## START TEXT EXTRACT
# Grid Search for Binary Classification - Admissions

In this notebook, we will apply the `GridSearch` algorithm in FairLearn to a binary classification problem, where we also have a binary protected attribute. This algorithm comes from the paper ["A Reductions Approach to Fair Classification" (Agarwal et al. 2018)](https://arxiv.org/abs/1803.02453). The grid search is a simplified version of the full algorithm (appearing in section 3.4), which works best for binary classification and a binary protected attribute.

The specific problem we consider is a biased college admissions problem. We assume that we have a group of males and females (gender will be our protected attribute), with matching standardised test scores and some other irrelevant feature which is correlated with gender. We also have a set of labels denoting whether or not each individual was admitted, and we will make this (generated) historical data biased, by setting a higher threshold for females than males. We will make the standardised test scores independent of gender, so if admissions were unbiased, both genders would be admitted in equal portions.

In [None]:
from fairlearn.reductions import GridSearch
from fairlearn.reductions import DemographicParity

import numpy as np
import pandas as pd
from sklearn.linear_model import LogisticRegression

## Generating the Data

We are going to synthesise data for this scenario. We will generate a dataset with two features - "score" and "irrelevant." Both will be follow a normal distribution, but while the "score" feature will be parameterised by a single mean and standard deviation, the "irrelevant" feature will be affected by gender. To create the biased historical labels, we will set different thresholds for each gender (with a small around of normally distributed jitter around each threshold).

The following class implements this:

In [None]:
class DataGenerator:
    def __init__(self):
        # We use label and index 0 for female and 1 for male
        self.number = [400, 900]
        
        self.score_mean = 0.5
        self.score_std_dev = 0.2
        
        self.score_threshold = [0.8, 0.5]
        self.score_threshold_jitter = [0.02, 0.02]
        
        self.irrelevant_mean = [0.4, 0.7]
        self.irrelevant_std_dev = [0.1, 0.1]
        
    def generate(self):
        genders = []
        scores = []
        admissions = []
        irrelevants = []

        for g in range(2):
            s, a, ir = self._generate_single_dataset(self.number[g],
                                                     self.score_threshold[g],
                                                     self.score_threshold_jitter[g],
                                                     self.irrelevant_mean[g],
                                                     self.irrelevant_std_dev[g])
## END TEXT EXTRACT
## START SUPPLIED DATA
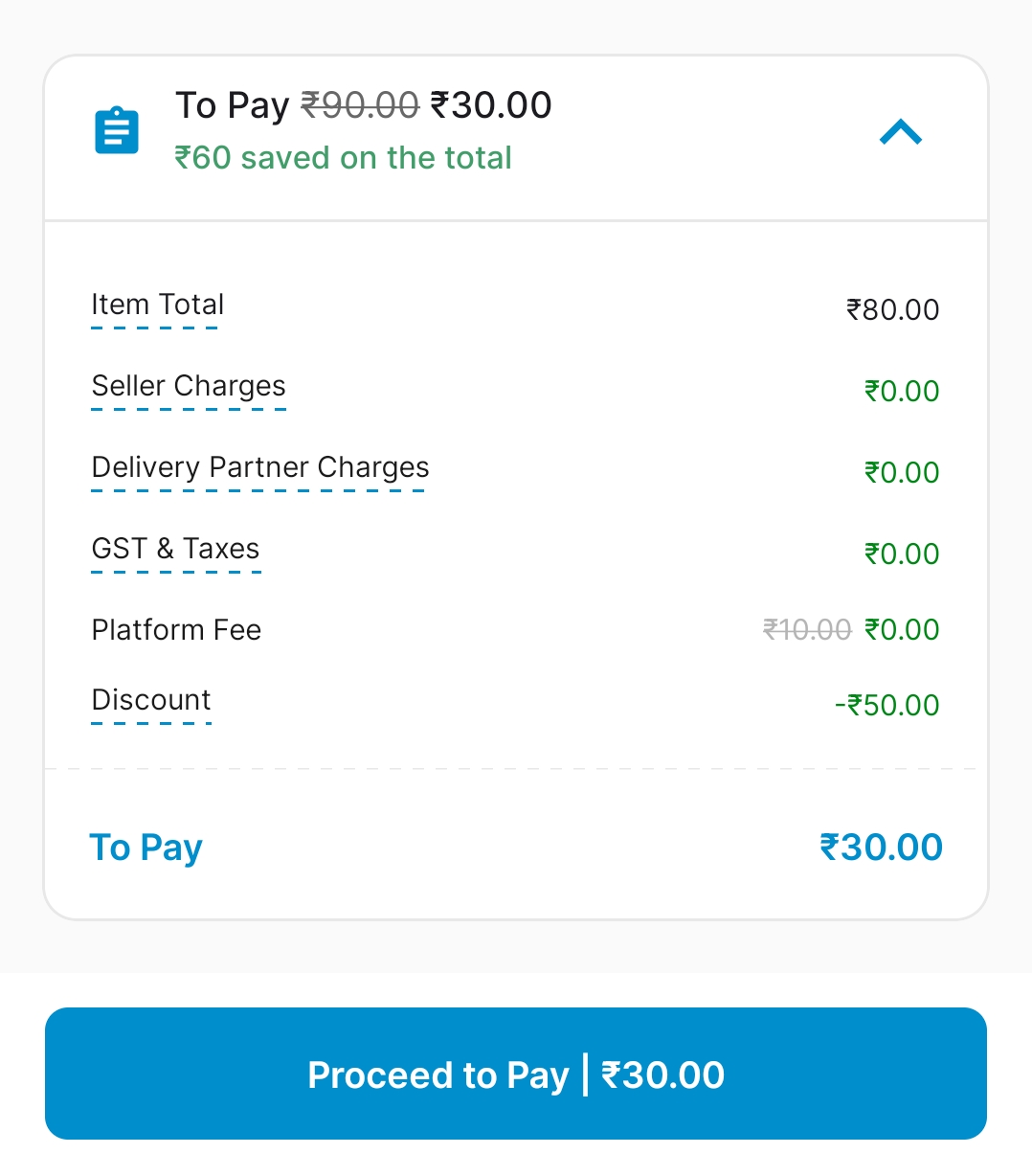Click the Platform Fee label
This screenshot has width=1032, height=1176.
pyautogui.click(x=176, y=630)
## END SUPPLIED DATA
→ EXERCISE INSTRUCTIONS
Reproduce verbatim the part of the grid search notebook that opens with the words containing "The specific problem" and closes with "in equal portions.".

→ ANSWER IN FULL
The specific problem we consider is a biased college admissions problem. We assume that we have a group of males and females (gender will be our protected attribute), with matching standardised test scores and some other irrelevant feature which is correlated with gender. We also have a set of labels denoting whether or not each individual was admitted, and we will make this (generated) historical data biased, by setting a higher threshold for females than males. We will make the standardised test scores independent of gender, so if admissions were unbiased, both genders would be admitted in equal portions.